Required action:
Return exactly the span of lines in the following data that opens with the line containing "1280x720 pixels." and closes with the line containing "Image resolution: width=948". Include nothing else.

** Records provided follows **

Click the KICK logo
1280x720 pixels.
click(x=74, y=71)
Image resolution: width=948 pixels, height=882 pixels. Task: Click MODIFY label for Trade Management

** End of Records provided **
** Records provided follows **

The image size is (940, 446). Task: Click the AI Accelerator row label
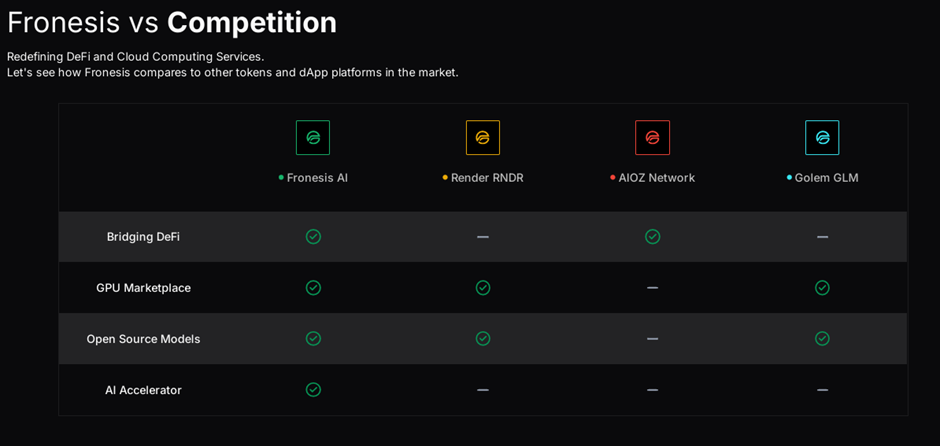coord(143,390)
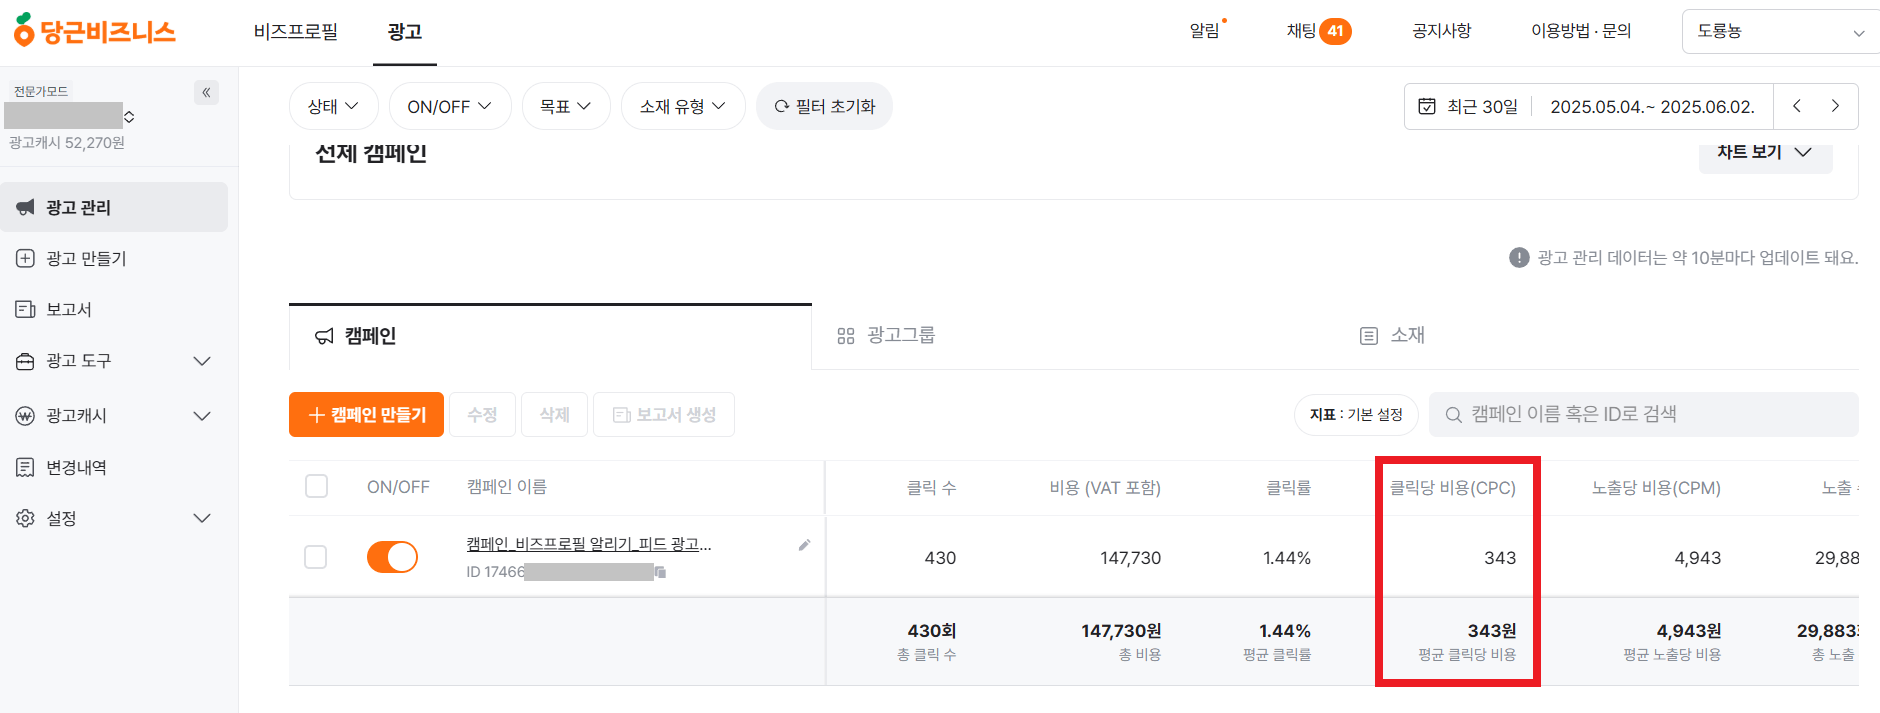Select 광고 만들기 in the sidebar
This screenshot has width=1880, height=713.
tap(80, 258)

** End of Records provided **

Solution to the exercise:
1280x720 pixels.
click(x=74, y=71)
Image resolution: width=948 pixels, height=882 pixels. Task: Click MODIFY label for Trade Management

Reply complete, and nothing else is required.